Multiple annotators with different data

api
solved

(Kevin) #1

Hi, and thanks in advance for your help.

I’m working with multiple annotators and I want them to always receive different data to annotate, but I do want the different annotators to get the same data once.

In order to get that done I’ve been following the instructions given here and mostly here with the multi_annotator_manager recipe.

What I want to do is to have the data fetched from an API with a user_id attached to the request that will return a set of data and update a database record of which data was given to each user. I have two questions that would really help me get that done.

  1. How can I attach something like a user_id to the request sent to an API? (a valid user_id and password combination will be required to access the prodigy server)
  2. What JSON format does prodigy expect to receive or how can I set that up?

Thank you, and regards.


Deployment of multiple recipes
(Ines Montani) #2

This definitely sounds feasible. Do you want each annotator to annotate with a model in the loop, or do you have static data you want to go through more or less in order?

I think the best solution here would be to put your service in the middle and let it handle the authentication. So, the user “logs on” and makes a request to your service. Your service authenticates the user and creates a session token etc. If this was successful, your service will start a Prodigy session for the user, and pass the user ID and all other details to the recipe. The recipe will then communicate with your service and request a stream of tasks. Your service will know which user is making requests, so it can construct the stream accordingly.

You can also look at the prodigy.serve function inprodigy/__init__.py if you want to implement your own solution that executes a recipe starts the Prodigy server. But I’m not even sure this will be necessary in your case.

You can find more details on the exact formats in your PRODIGY_README.html (available for download with Prodigy). If you’re looking for the format of the annotation tasks in the stream, see the “Annotation task formats” section. A stream is an iterable of dictionaries, with one dictionary describing an annotation task. So your API could simply return a list of objects, e.g. [{"text": "hello world"}] etc.

To avoid exhausting the stream, you might want to write a little wrapper that keeps making requests if the queue is running low. I posted a little example for a custom loader in this thread – the example was supposed to show how to implement your own data loader for Twitter etc., but you can also easily adapt it for your use case:

def custom_loader():
    page = 0   # if API is paged, keep a counter
    while True:
        r = requests.get('http://some-api', params={'page': page})
        response = r.json()
        for item in response['results']:  # or however it's structured
            yield {'text': item['text']}  # etc.
        page += 1  # after page is exhausted, increment

You can also add any other custom properties to your annotation task – like a user identifier. Anything that you add to a task’s "meta" object will be displayed in the bottom right corner of the annotation card in the web app.
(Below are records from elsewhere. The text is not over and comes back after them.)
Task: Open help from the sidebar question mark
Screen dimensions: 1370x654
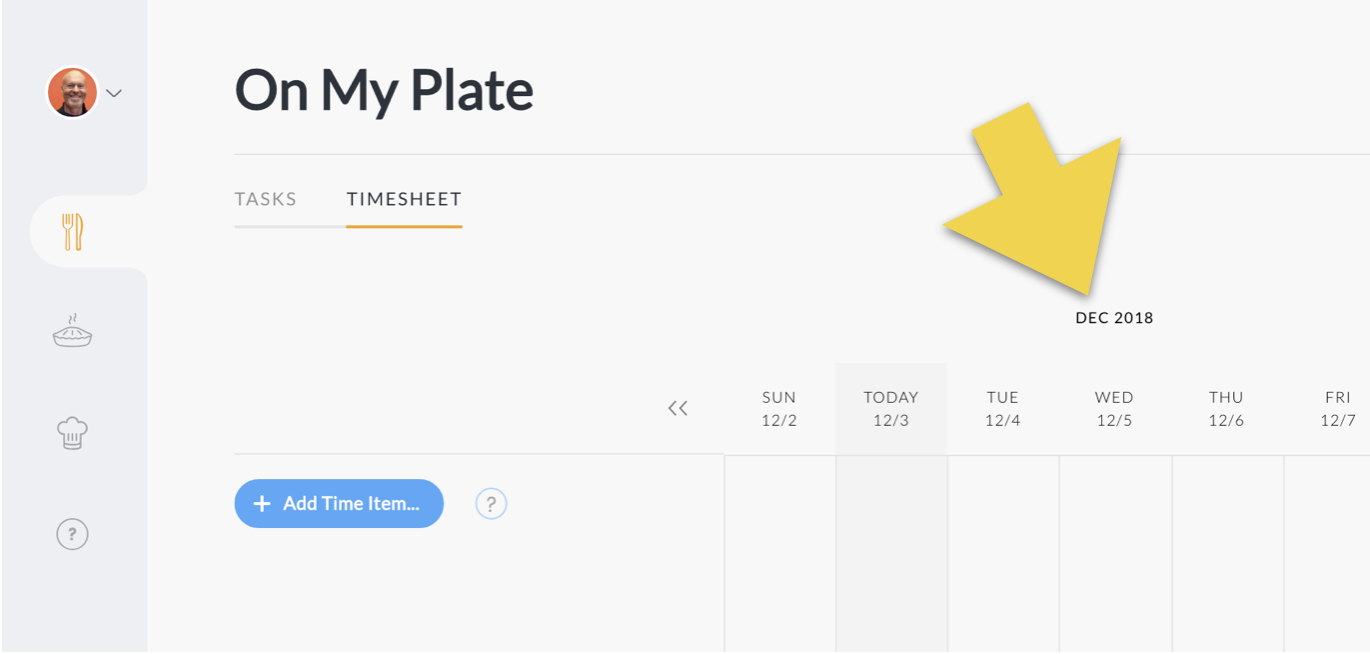Action: [72, 534]
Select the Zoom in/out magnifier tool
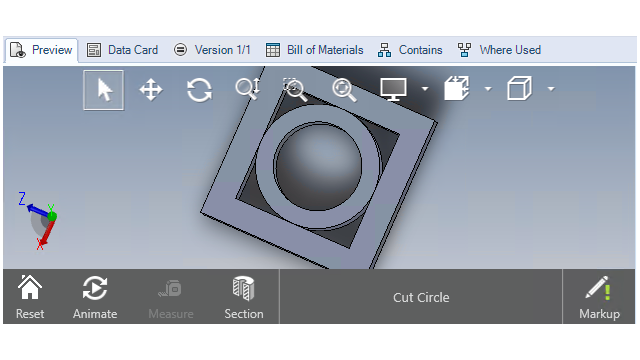 [x=248, y=89]
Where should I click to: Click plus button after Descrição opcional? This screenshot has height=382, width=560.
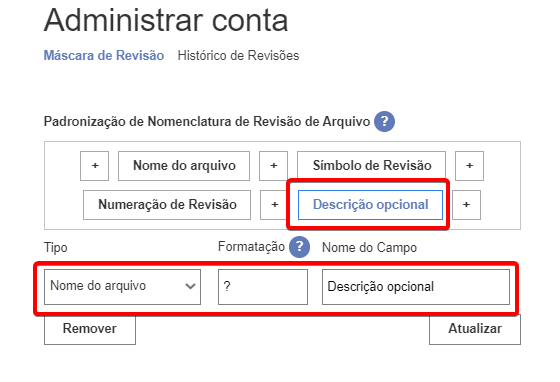466,205
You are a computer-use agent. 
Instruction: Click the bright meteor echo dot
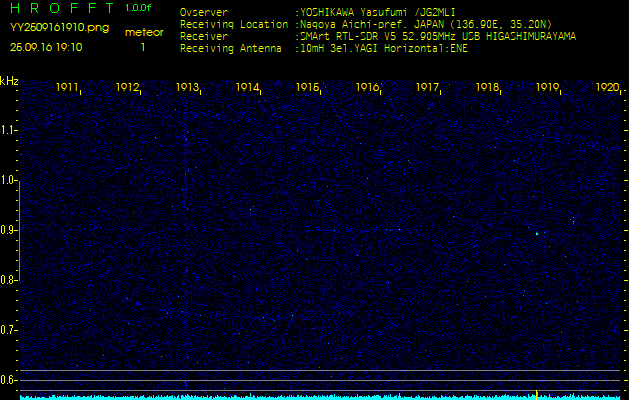(x=537, y=234)
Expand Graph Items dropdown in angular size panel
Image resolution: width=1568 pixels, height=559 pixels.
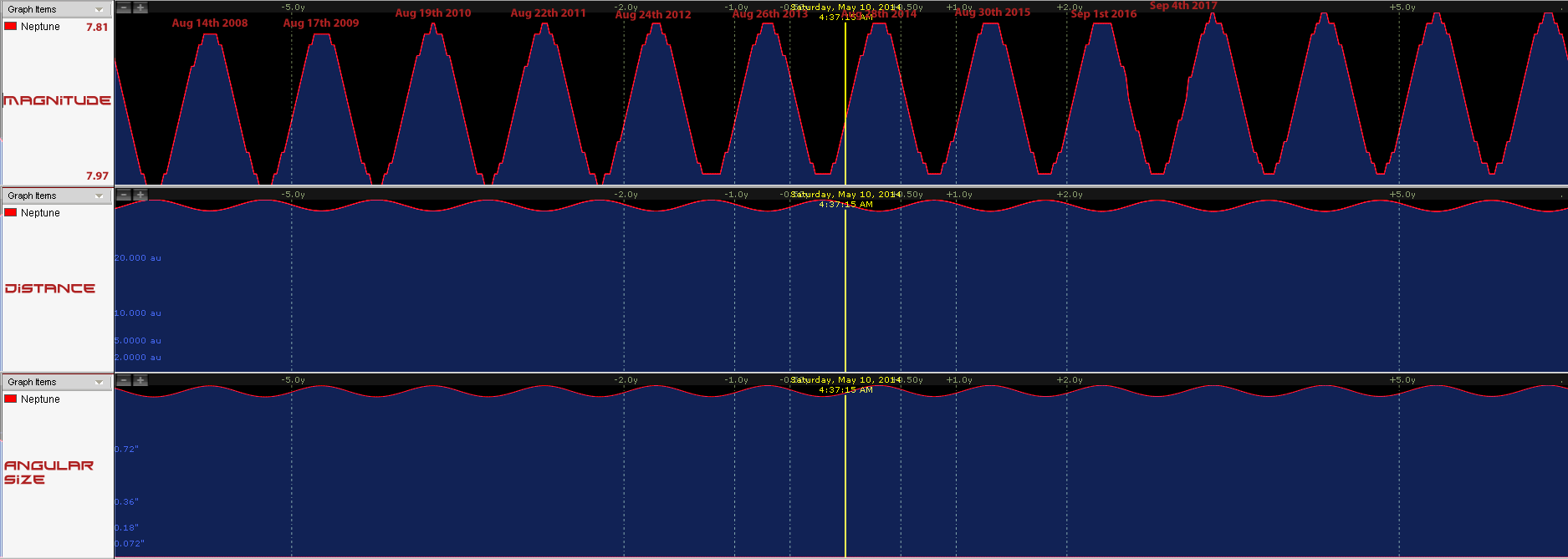pyautogui.click(x=99, y=383)
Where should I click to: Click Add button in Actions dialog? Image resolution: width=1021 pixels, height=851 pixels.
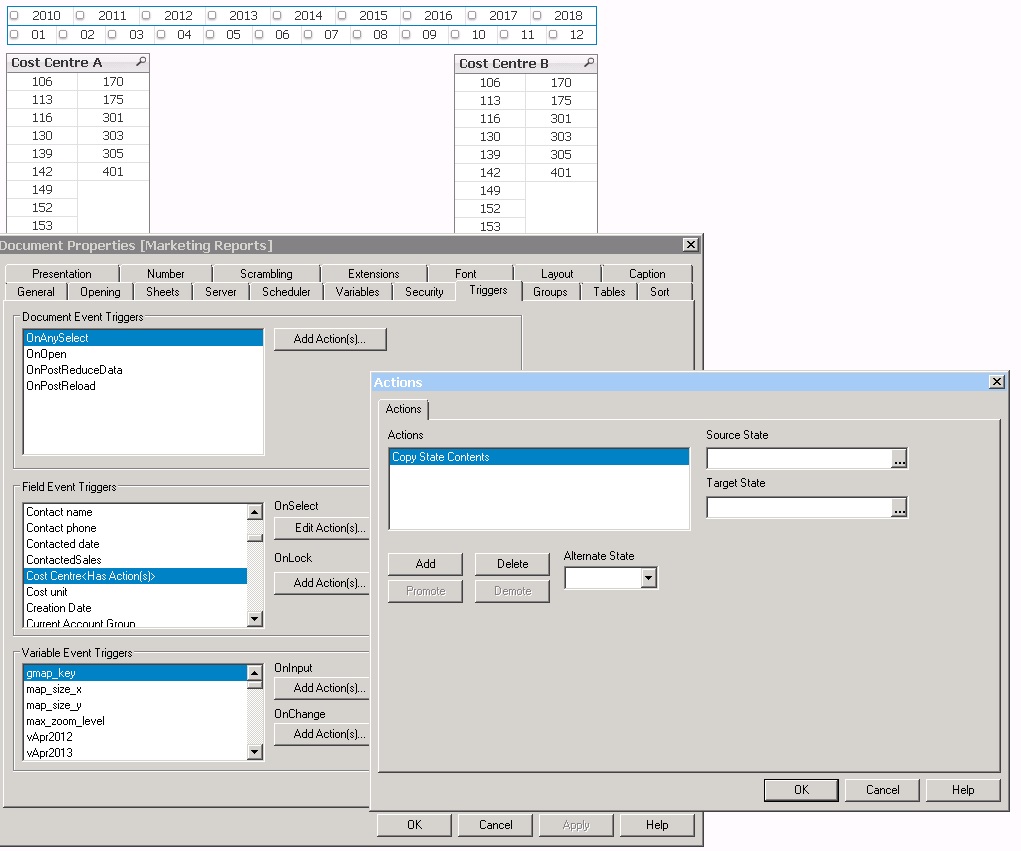pos(425,564)
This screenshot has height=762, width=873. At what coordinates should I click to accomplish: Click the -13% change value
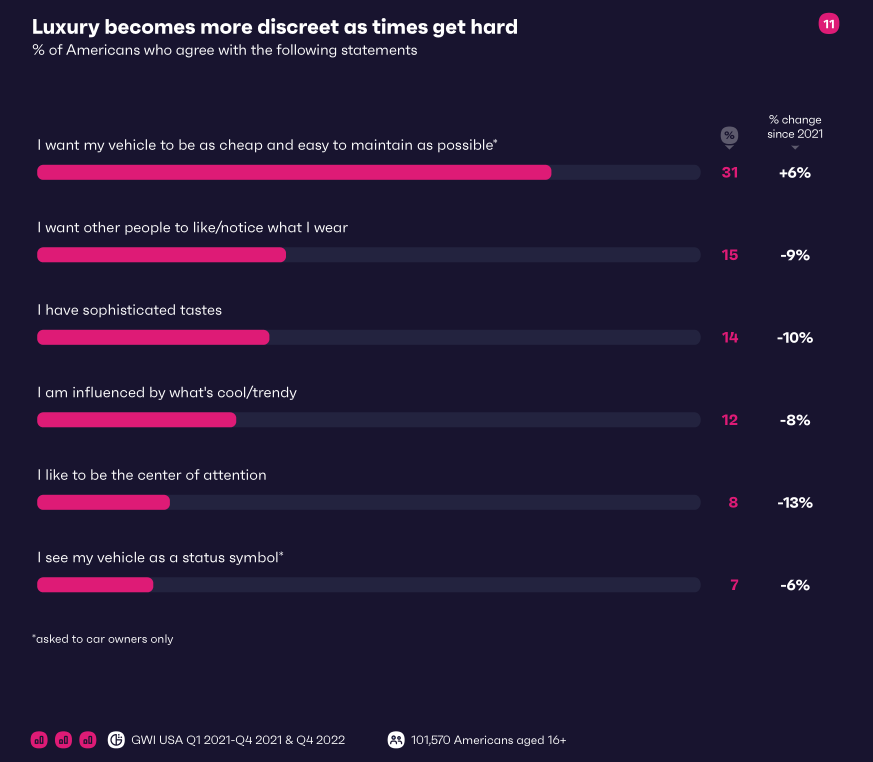795,502
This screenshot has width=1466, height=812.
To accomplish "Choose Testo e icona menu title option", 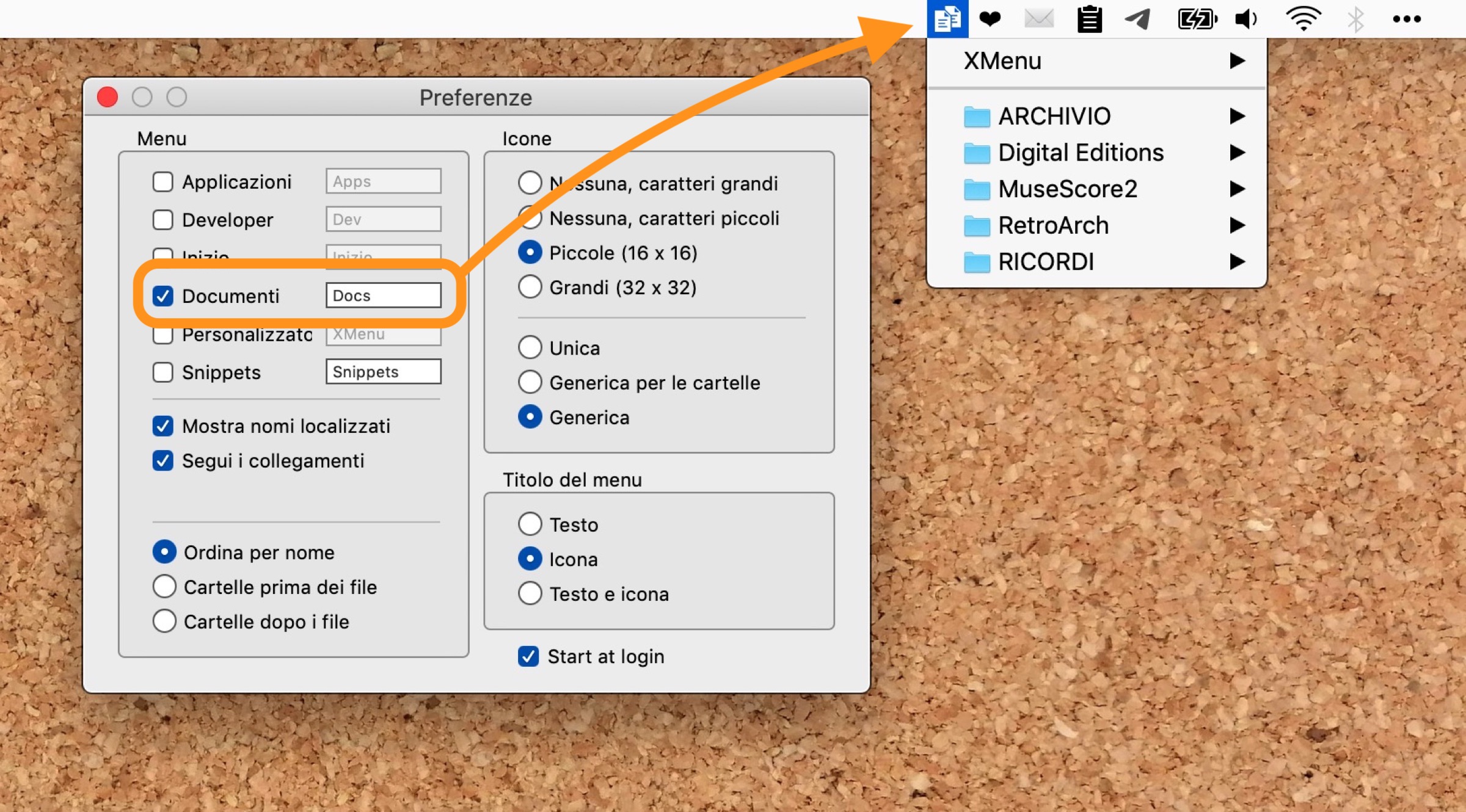I will tap(530, 593).
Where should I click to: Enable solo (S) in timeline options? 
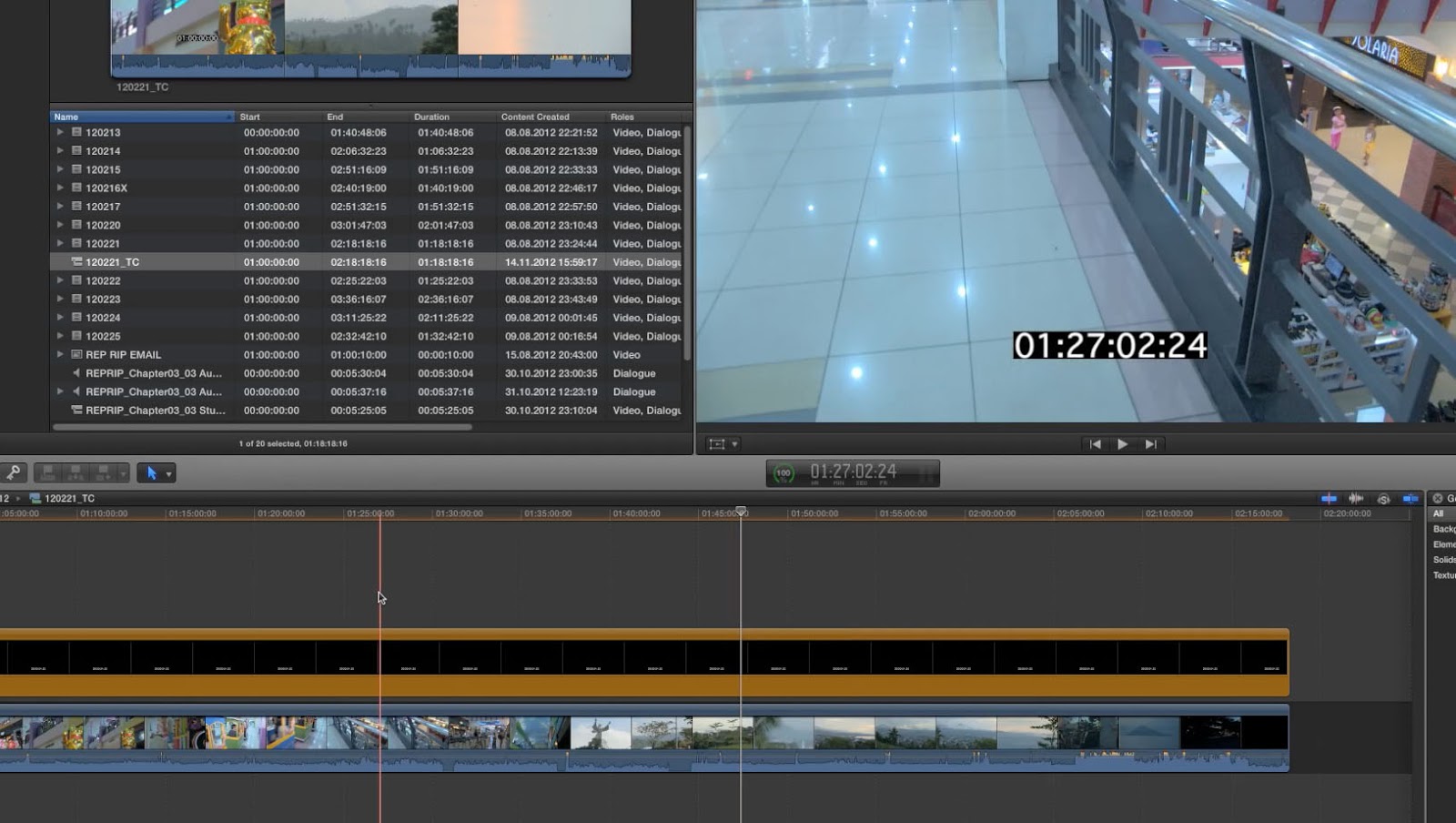[x=1384, y=499]
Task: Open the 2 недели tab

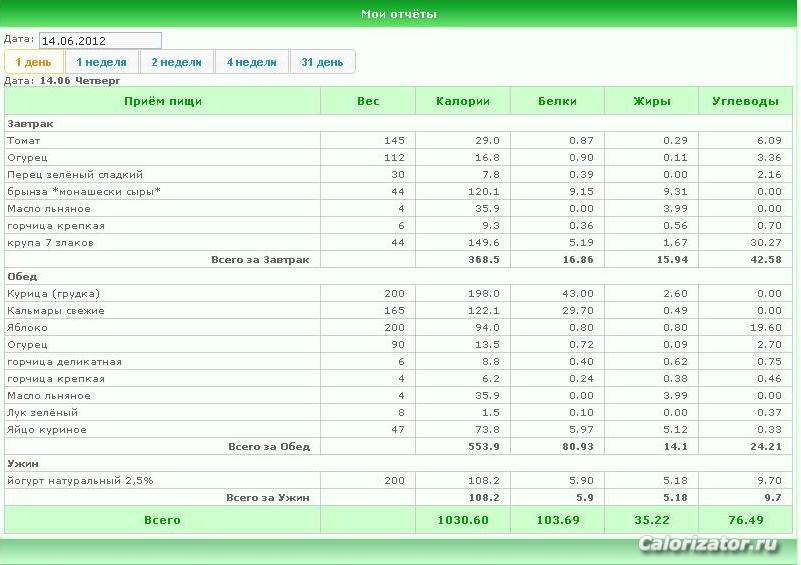Action: 177,62
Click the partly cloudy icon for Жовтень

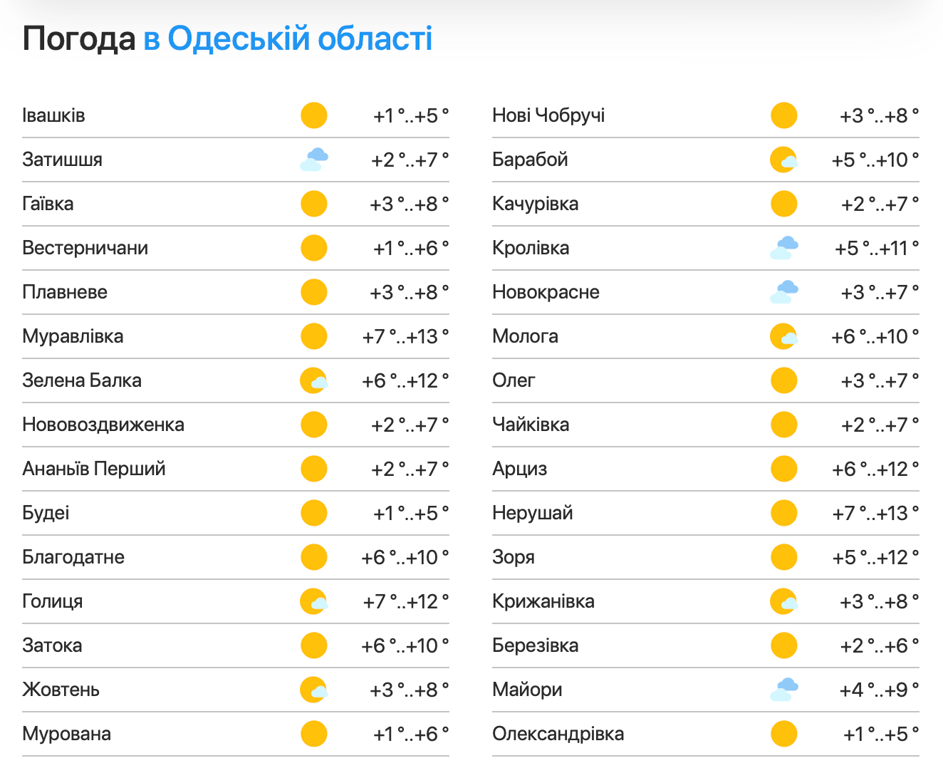(314, 690)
When Prodigy processes a stream, it will assign an _input_hash based on the input text, and a _task_hash based on the input and the features to annotate, e.g. the spans or labels. This lets you determine whether two tasks are the same. So your service can look at a the task hashes, and check if a user has already annotated a task. It can also check if the tasks that went out to the user all came back annotated – and if not (for example, if the user just closes their browser and doesn’t save), send them out again.

If you haven’t seen it already, there’s also this thread on using multiple annotator, in which I explain a bit more about the hashing.


User authentication for Prodigy web app
(Kevin) #3

Hi, sorry for the late response. But thank you very much, that was exactly what I needed. I have an API that fetches data entries from a specific folder and adds them to a database, that way it knows which pieces of data were sent to whom and in the case it’s needed, more data can be added dynamically. Prodigy then gets data from that API with the user_id attached so that it knows not to repeat it.

Thank you again!


(Ines Montani) #4

@kevinrosenberg21 Yay, so nice to hear that it’s working! Definitely keep us updated on the results.

Btw, if you ever end up writing a blog post about your solution, let me know and we’d be happy to add it to the docs. You don’t have to share all your code – but just showing how you did it, how it works and how you’re using Prodigy in your annotation projects would be super cool. I’m sure the Prodigy community would love this as well :smiley:


(Kevin) #5

I definitely will. We are currently working on getting our whole solution working (either spaCy with the custom features or a model trained with a different library that has them with a customized prodigy to train it and the multiple annotators’ back end). So once we have a final version that we know is working, at least in our testing environment, we’ll get to work on what we can contribute to the community and how. We are an Argentine startup developing applied AI for human resources backed by one of the largest HR consulting firms in the country and two investment groups with solid plans to expand to the rest of Latin America and eventually Europe and the US. As a first step, we are developing a resume parsing solution using spaCy and prodigy as well as some of our own tools that add domain knowledge. Our plan is to keep using spaCy and prodigy for NLP once this first step is done. If you think there’s more we can contribute we would love to collaborate with you guys.